### Task instructions
Whatever appears in the records should be given again exactly, down to the last mark.

......

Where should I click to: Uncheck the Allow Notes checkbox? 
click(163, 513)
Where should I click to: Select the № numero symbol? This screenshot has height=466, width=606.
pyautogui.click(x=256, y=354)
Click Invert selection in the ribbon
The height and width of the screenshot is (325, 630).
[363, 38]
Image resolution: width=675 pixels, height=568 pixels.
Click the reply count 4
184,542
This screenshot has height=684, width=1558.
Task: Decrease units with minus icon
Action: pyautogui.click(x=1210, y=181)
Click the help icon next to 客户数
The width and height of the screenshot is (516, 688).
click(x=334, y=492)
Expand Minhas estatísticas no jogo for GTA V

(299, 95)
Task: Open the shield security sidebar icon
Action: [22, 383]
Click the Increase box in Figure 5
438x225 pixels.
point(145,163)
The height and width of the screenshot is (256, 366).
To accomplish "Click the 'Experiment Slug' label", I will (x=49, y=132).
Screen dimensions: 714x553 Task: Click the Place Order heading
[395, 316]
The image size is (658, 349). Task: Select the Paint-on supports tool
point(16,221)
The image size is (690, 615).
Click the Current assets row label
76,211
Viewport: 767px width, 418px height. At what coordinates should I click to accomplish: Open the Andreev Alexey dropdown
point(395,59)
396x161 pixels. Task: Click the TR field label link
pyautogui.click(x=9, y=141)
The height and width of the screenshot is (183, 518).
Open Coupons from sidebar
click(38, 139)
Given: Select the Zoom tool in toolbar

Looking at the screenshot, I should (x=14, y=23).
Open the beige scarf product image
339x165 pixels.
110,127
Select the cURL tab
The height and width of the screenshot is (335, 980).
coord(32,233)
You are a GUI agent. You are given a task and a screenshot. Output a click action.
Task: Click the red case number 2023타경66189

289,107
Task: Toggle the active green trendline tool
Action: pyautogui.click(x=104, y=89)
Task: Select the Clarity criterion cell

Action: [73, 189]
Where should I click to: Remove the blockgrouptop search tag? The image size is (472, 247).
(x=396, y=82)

......

### Exercise result
Where should I click to: Uncheck the Allow Notes checkbox? 
click(163, 513)
Where should I click to: Select the № numero symbol? This screenshot has height=466, width=606.
pyautogui.click(x=256, y=354)
Click Invert selection in the ribbon
The height and width of the screenshot is (325, 630).
[363, 38]
Image resolution: width=675 pixels, height=568 pixels.
Click the reply count 4
184,542
This screenshot has height=684, width=1558.
Task: Decrease units with minus icon
Action: pyautogui.click(x=1210, y=181)
Click the help icon next to 客户数
The width and height of the screenshot is (516, 688).
click(x=334, y=492)
Expand Minhas estatísticas no jogo for GTA V

(299, 95)
Task: Open the shield security sidebar icon
Action: [22, 383]
Click the Increase box in Figure 5
438x225 pixels.
point(145,163)
The height and width of the screenshot is (256, 366).
To accomplish "Click the 'Experiment Slug' label", I will (x=49, y=132).
Screen dimensions: 714x553 Task: Click the Place Order heading
[395, 316]
The image size is (658, 349). Task: Select the Paint-on supports tool
point(16,221)
The image size is (690, 615).
Click the Current assets row label
76,211
Viewport: 767px width, 418px height. At what coordinates should I click to accomplish: Open the Andreev Alexey dropdown
point(395,59)
396x161 pixels. Task: Click the TR field label link
pyautogui.click(x=9, y=141)
The height and width of the screenshot is (183, 518).
Open Coupons from sidebar
click(38, 139)
Given: Select the Zoom tool in toolbar

Looking at the screenshot, I should (x=14, y=23).
Open the beige scarf product image
339x165 pixels.
110,127
Select the cURL tab
The height and width of the screenshot is (335, 980).
coord(32,233)
You are a GUI agent. You are given a task and a screenshot. Output a click action.
Task: Click the red case number 2023타경66189

289,107
Task: Toggle the active green trendline tool
Action: pyautogui.click(x=104, y=89)
Task: Select the Clarity criterion cell

Action: [73, 189]
Where should I click to: Remove the blockgrouptop search tag? The image size is (472, 247).
(x=396, y=82)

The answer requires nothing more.